RICHIE: Kim was obviously exhausted now, and I can’t say that the nurses were making things much easier. They weren’t used to active births, which caused some problems, added to the communication difficulties of the language barrier. If it hadn’t been for Amy it definitely would have been a much worse experience, and I think it probably would have gone to a c-section.
Now with each contraction I was pushing as long as possible, sometimes four big pushes for each contraction. Amy and Richie were holding my hands and holding my head up to help me. More pushing and more pushing. Dr Gülnihal gave me the option, via Amy, of having an episiotomy, because I was likely to tear and it would make things move a bit faster. At first I was hesitant, but a contraction or two later she asked me again and I agreed. She said that she wouldn’t do it straight away though, and would wait until it looked like a tear was inevitable without it. So, after pushing and pushing, I had the episiotomy because the baby’s head was just too big!
RICHIE: Each time Kim was examined, I could see what was happening better than she could. With each push the doctor was trying to help the baby’s head down, and I could judge from her hands how far was left to go. Very, very slowly I could tell that he was making his way down. Kim felt much more pain after some pushes, which Amy said was due to the head moving down into a different position, and coming up against a new tight spot, which at least meant progress.

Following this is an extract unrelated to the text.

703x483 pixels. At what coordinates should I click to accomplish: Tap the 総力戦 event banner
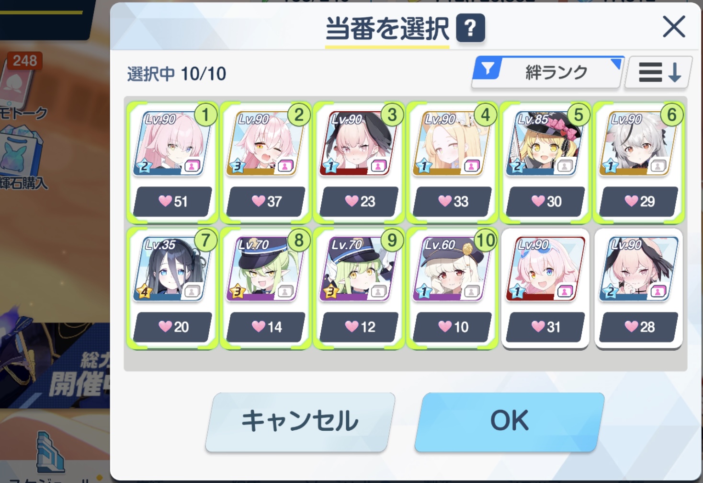pyautogui.click(x=55, y=364)
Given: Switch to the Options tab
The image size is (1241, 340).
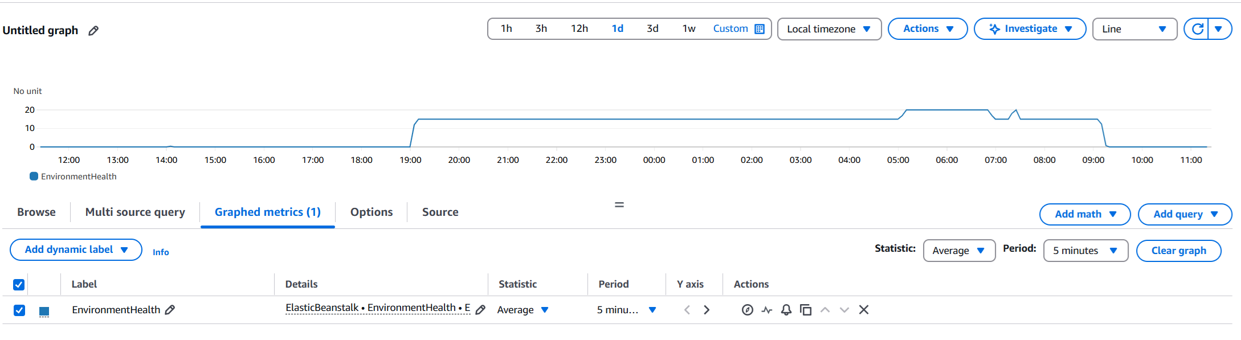Looking at the screenshot, I should (372, 212).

While I pushed, Richie was telling me that his head was 20% out, 40% out, etc., and that was really motivating for that final painful bit. Then his head was out, then the rest of him was out. I wasn’t even fully aware that he was all the way out, until he was put on my chest. There he was, all purply-looking, crying and amazing! I was laughing and crying and holding him and Richie kissed me. What a moment! Thinking about it now makes me teary-eyed!
Just yesterday, we went back to the doctor for a check-up. She said that, after full dilation waiting for 1 hour is normal, so a 5 hour wait is really exceptional. She said that after about 4 hours she was thinking of doing a caesarean, but because Amy was there she felt confident enough to wait another while, and fairly soon after that she could finally see some real progress being made, so it seems that it was a very close thing.
So, it was without a doubt the hardest thing I’ve ever done, but after many gruelling hours, our strong little son made it into this world and I’m so proud and happy that we did it and he’s here with us now!